| Exercise |
Every line that contains "computer" must be located and copied from the data.

[Data items]
◆ ◆ ◆ ◆
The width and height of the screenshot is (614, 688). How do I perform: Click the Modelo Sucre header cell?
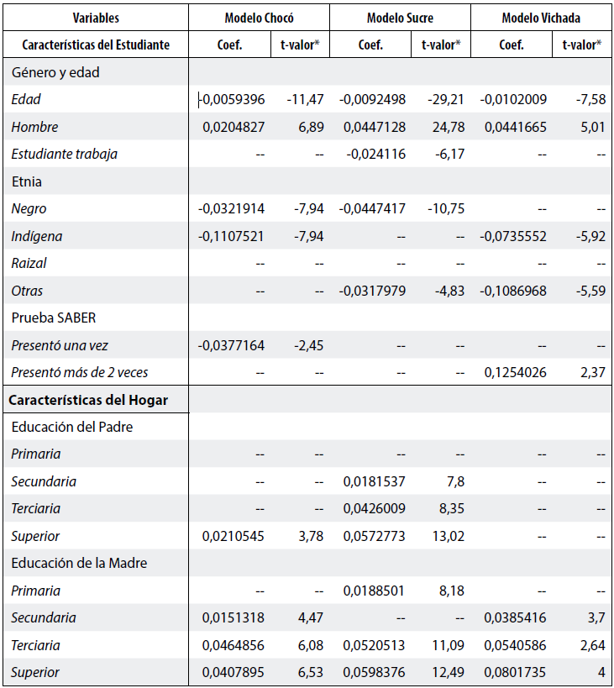pos(400,18)
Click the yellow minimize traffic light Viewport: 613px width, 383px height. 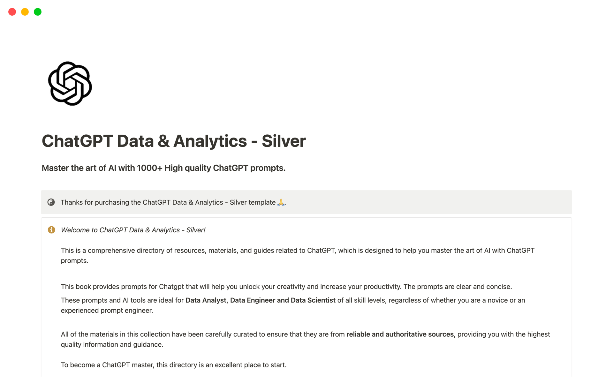tap(25, 11)
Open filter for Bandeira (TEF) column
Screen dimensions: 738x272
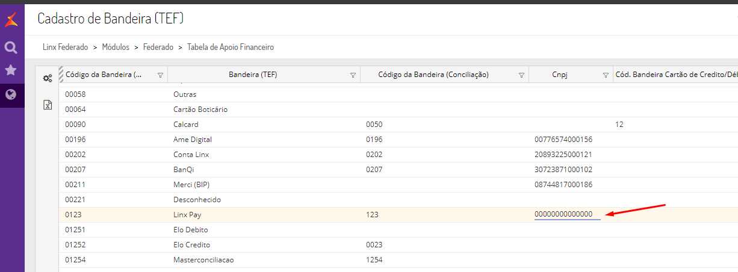[353, 75]
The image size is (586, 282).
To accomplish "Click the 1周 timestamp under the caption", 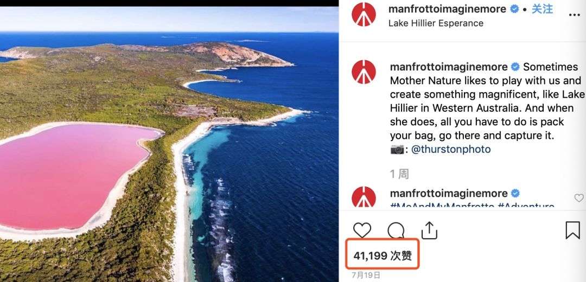I will click(399, 174).
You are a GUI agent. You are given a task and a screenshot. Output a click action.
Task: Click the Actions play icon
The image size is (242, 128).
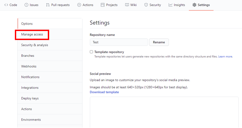[79, 5]
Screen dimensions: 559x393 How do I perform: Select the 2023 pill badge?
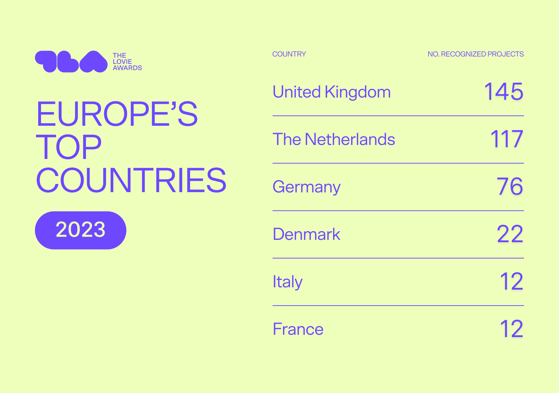pyautogui.click(x=81, y=230)
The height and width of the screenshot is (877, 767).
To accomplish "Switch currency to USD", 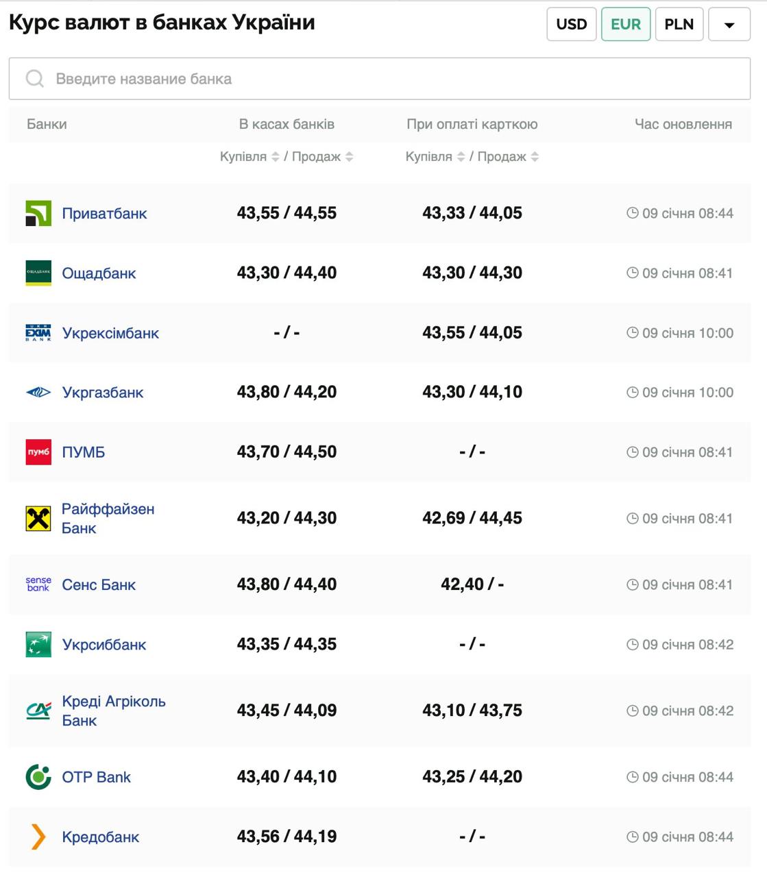I will [x=571, y=25].
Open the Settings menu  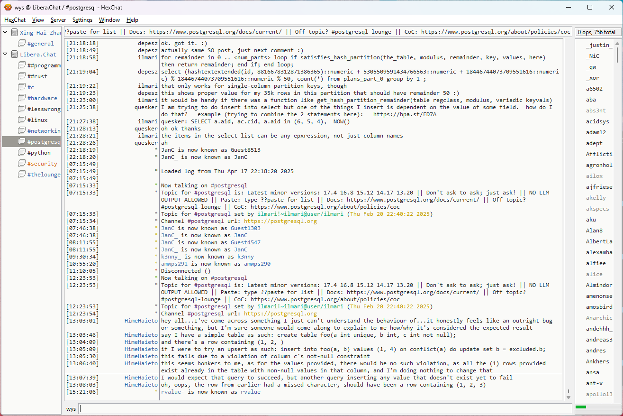[82, 20]
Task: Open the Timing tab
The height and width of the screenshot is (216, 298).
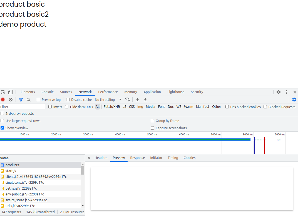Action: [173, 158]
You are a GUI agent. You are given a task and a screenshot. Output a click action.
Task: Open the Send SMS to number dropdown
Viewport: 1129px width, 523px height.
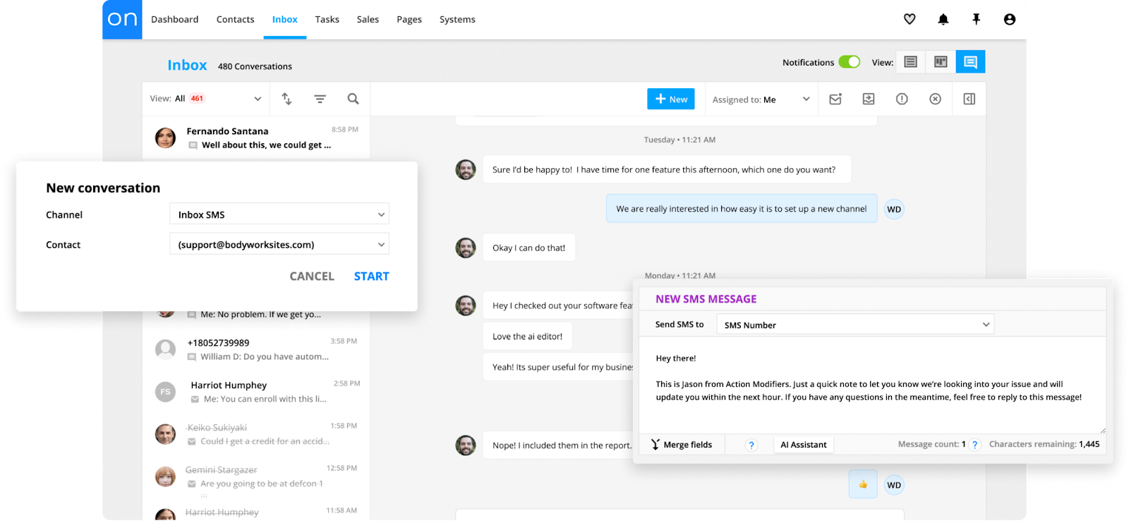click(855, 325)
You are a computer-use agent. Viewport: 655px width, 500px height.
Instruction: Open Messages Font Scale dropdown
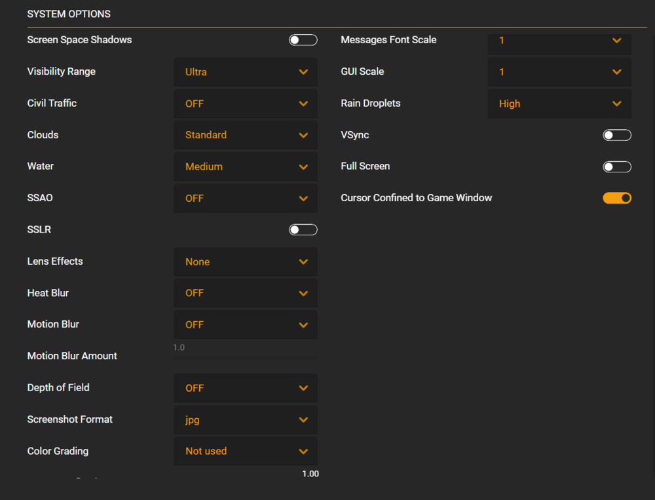pyautogui.click(x=559, y=41)
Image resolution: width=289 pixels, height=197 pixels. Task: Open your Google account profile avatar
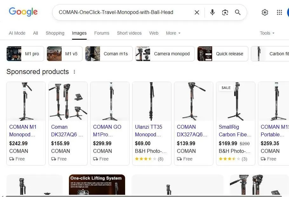click(287, 12)
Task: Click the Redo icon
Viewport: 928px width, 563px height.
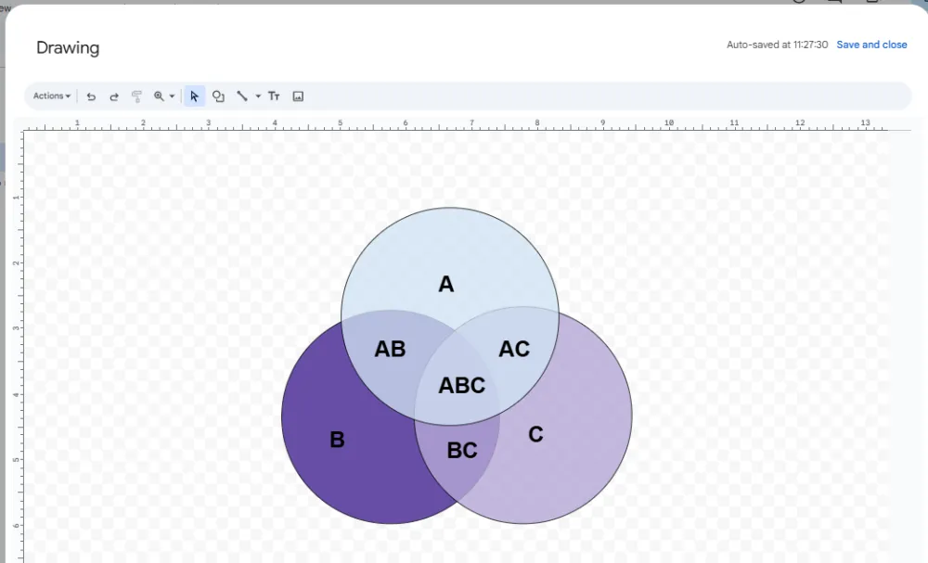Action: [114, 96]
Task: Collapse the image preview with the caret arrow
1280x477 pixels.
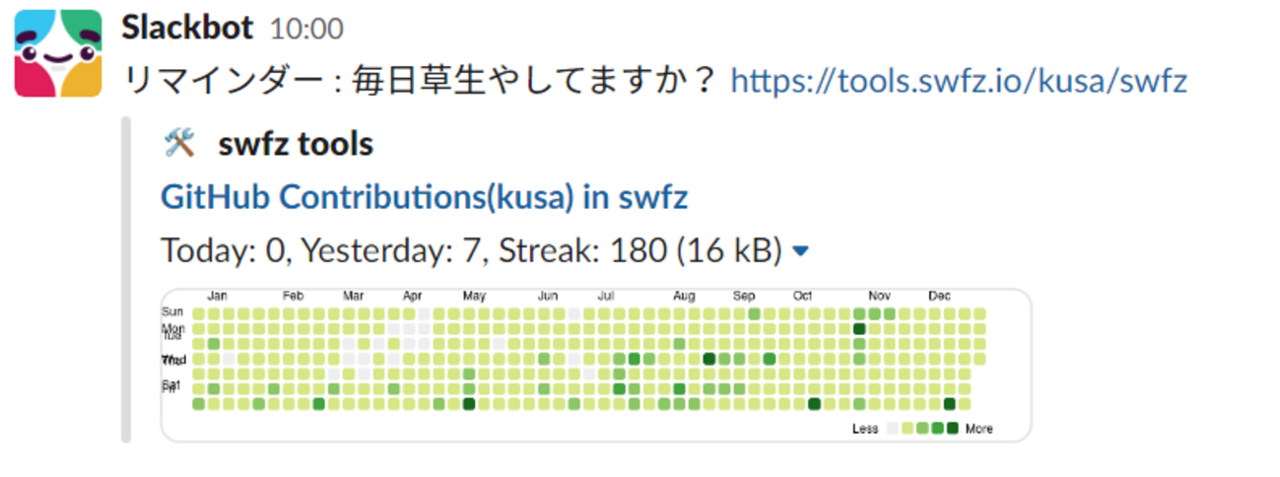Action: [x=800, y=252]
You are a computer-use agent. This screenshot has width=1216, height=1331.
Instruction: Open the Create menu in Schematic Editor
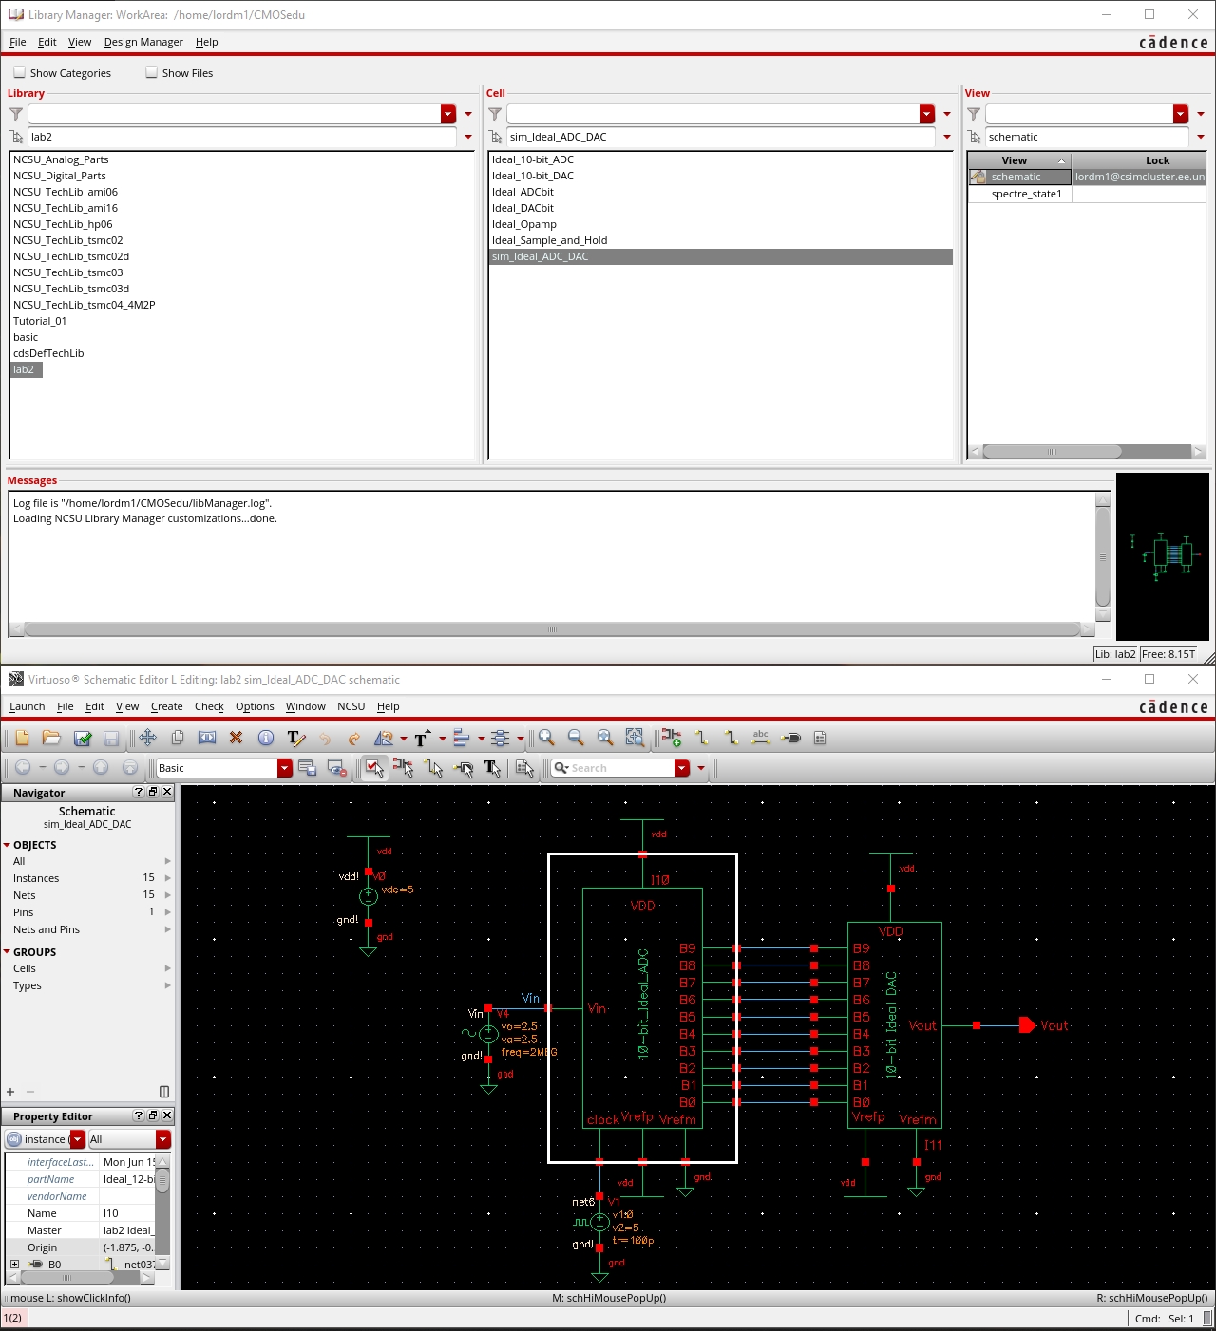click(166, 706)
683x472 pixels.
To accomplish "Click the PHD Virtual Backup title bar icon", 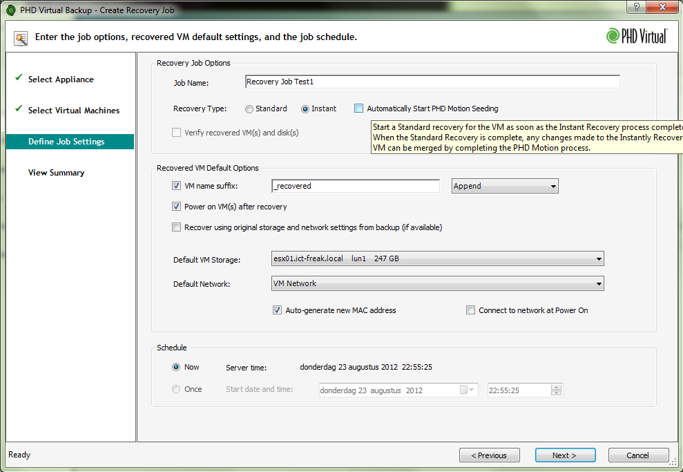I will (x=11, y=10).
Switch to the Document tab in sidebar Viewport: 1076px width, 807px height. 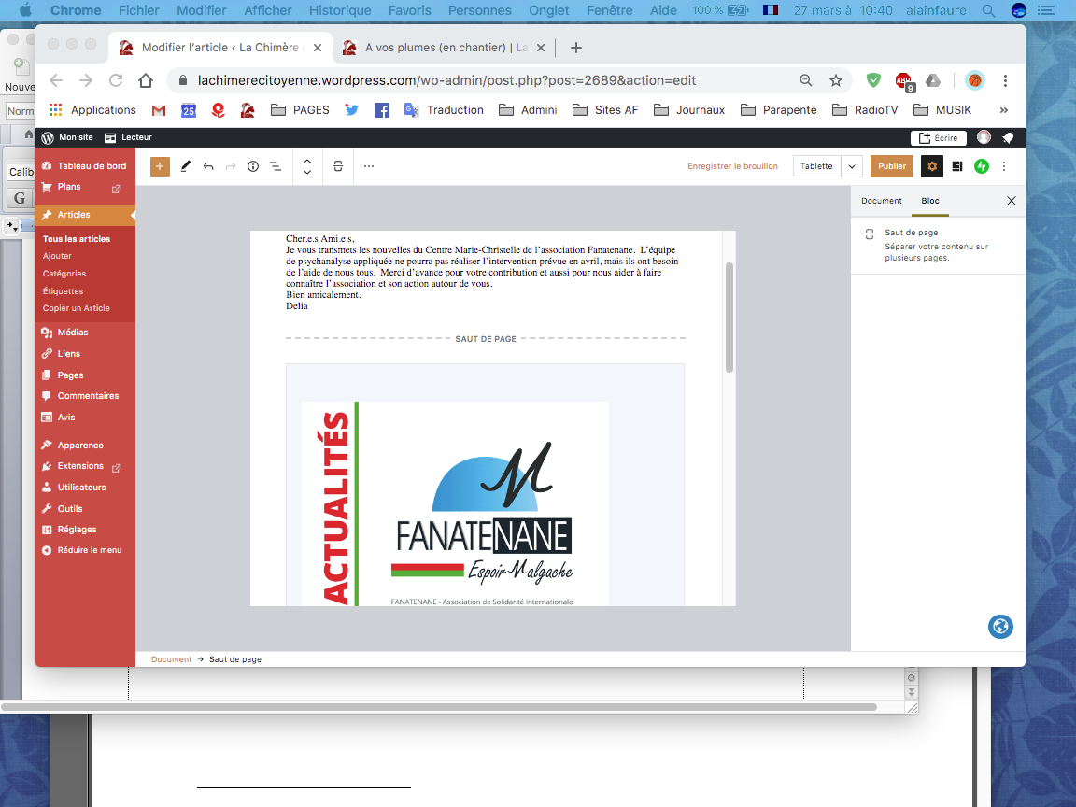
◆ ◆ ◆ ◆
| Finished exercise |
You are a computer-use agent. Viewport: 655px width, 500px height.
You are a computer-use agent. This screenshot has width=1216, height=1331.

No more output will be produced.